利率は3000万円までの融資額で3年までであれば、基準利率の1.36~1.65より-0.9となっています。

宅配やデリバリー拡充

公的支援だけではなく、店舗独自の対策と対策を支援するサービスもあります。

・テイクアウトや宅配の開始

外出自粛要請対策で、テイクアウトや宅配サービスを開始するお店が出てきました。

外食産業でもテイクアウトやドライブスルーのあるファーストフードでは、外出自粛状況下でも大きな減益にはなっておりません。

ファーストフードを見習い、店内飲食が減った新たな試みとしてデリバリー販売やテイクアウト販売を始めた店舗も増えてきました。

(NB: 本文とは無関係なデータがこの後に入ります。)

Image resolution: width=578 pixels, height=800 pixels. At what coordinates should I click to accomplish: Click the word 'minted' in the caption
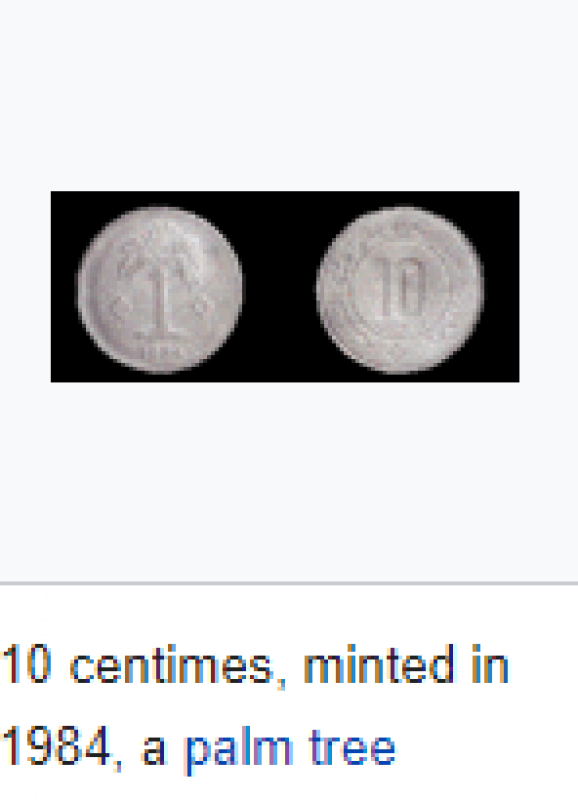tap(379, 664)
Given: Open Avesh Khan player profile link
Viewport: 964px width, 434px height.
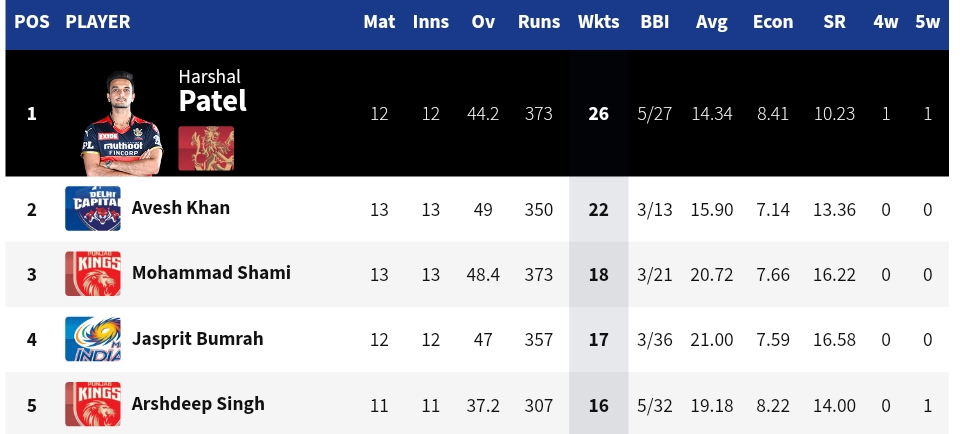Looking at the screenshot, I should (x=181, y=208).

反対に、飲食業の中では、休業を余儀なくされている店舗もあります。

ネット上では、こうしたデリバリー販売やテイクアウト販売を開始した店舗情報や、休業中店舗の情報を集めたサイトも現れています。

こうしたサイトに随時店舗の情報を掲載することで、宣伝効果を狙い、売上を少しでも伸ばしていこうという工夫も見られます。

まとめ

今回は、飲食業の置かれている苦境とそれに対する対策や支援サービスについてご紹介してまいりました。

先がなかなか見えない中で、飲食業を取り巻く環境は厳しいですが、いろいろな形での支援制度を利用し、この苦境を上手に乗り超えて行きたいですね。